= Exercise =
Write out the stretch of lines below that begins at the line with "Launch the game" and ends at the line with "Task: Select the", including both, exactly as given and nothing more.
-------- Information given --------
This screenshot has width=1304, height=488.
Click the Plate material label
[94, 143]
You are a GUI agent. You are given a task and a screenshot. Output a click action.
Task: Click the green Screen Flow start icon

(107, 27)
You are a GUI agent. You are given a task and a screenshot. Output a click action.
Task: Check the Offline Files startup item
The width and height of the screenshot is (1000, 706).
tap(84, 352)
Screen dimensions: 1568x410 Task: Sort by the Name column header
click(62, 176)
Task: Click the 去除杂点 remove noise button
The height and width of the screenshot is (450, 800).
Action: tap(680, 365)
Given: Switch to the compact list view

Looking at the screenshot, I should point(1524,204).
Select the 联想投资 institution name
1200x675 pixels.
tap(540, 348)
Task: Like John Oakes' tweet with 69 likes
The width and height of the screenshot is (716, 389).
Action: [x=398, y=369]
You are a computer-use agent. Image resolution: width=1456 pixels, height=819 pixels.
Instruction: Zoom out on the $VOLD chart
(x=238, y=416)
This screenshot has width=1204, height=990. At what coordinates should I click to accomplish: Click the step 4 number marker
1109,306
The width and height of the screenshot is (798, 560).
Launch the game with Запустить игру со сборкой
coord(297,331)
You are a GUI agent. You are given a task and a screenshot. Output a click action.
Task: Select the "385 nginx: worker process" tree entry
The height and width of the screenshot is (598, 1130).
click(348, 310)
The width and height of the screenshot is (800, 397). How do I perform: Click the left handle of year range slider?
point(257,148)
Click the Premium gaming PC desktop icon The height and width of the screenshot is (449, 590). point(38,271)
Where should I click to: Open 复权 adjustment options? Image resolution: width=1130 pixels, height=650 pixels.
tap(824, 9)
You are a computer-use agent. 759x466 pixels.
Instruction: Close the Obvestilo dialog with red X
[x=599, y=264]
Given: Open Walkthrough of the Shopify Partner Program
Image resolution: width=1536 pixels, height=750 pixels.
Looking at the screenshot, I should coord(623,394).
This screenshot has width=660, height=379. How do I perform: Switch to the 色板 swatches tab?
--------
= Solution for this exercise =
Launch the game with Запустить игру со сборкой
coord(297,331)
You are a GUI agent. You are given a task and a screenshot. Output a click action.
Task: Select the "385 nginx: worker process" tree entry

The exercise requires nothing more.